I can see why the gap doesn't bother you @Rob Fisher . It is soo tiny that I identified the wrong "gap".

Reactions: Funny 2


----------



## Hakhan

Rob Fisher said:


> @Puff the Magic Dragon no it's the gap between the tank and top cap in 18650 mode they are talking about. With mine in 21700 mode there is zero gap! The gap in your pic is also an issue but it's so meniscal that it doesn't bother me.
> View attachment 223600


Hi Rob, are you using a molicell or samsung? I believe the slight variation in 21700 batteries contribute to the gap.

Reactions: Informative 2


----------



## Rob Fisher

Hakhan said:


> Hi Rob, are you using a molicell or samsung? I believe the slight variation in 21700 batteries contribute to the gap.



Molicell @Hakhan

Reactions: Like 2


----------



## Rob Fisher

Abyss number two just arrived! Bazinga!

Reactions: Winner 2


----------



## Jengz

Rob Fisher said:


> Abyss number two just arrived! Bazinga!
> View attachment 223607


Ah skipper, dont you have a leka siam tip i can buy to match this gunmetal abyss of mine? Oh pretty please


----------



## Rob Fisher

Jengz said:


> Ah skipper, dont you have a leka siam tip i can buy to match this gunmetal abyss of mine? Oh pretty please



@Jengz I don't... none of them quite fit. The two I'm using are from another tip maker in the UK and I only have three of them.

Reactions: Like 1


----------



## TGMV

I’m seriously feeling FOMO
My guy here said this place don’t have the market for this mod. So prob need to import it from outside

what’s the consensus for bridges, if I’m importing might as well bring a great bridge so I do not regret.

Reactions: Like 1


----------



## Rob Fisher

TGMV said:


> I’m seriously feeling FOMO
> My guy here said this place don’t have the market for this mod. So prob need to import it from outside
> 
> what’s the consensus for bridges, if I’m importing might as well bring a great bridge so I do not regret.

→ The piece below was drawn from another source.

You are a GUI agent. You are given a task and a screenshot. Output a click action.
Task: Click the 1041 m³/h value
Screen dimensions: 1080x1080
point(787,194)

The Ether Bridge is a must! And if you like commercial coils then the Pnp GTX.

But of course it will take most of the Billet Box bridges!

Reactions: Like 1 | Thanks 1


----------



## TGMV

Thanks Rob. Do you mind pm me where you ordered the mod and bridge from?


Rob Fisher said:


> The Ether Bridge is a must! And if you like commercial coils then the Pnp GTX.
> 
> But of course it will take most of the Billet Box bridges!

Reactions: Like 1


----------



## Rob Fisher

TGMV said:


> Thanks Rob. Do you mind pm me where you ordered the mod and bridge from?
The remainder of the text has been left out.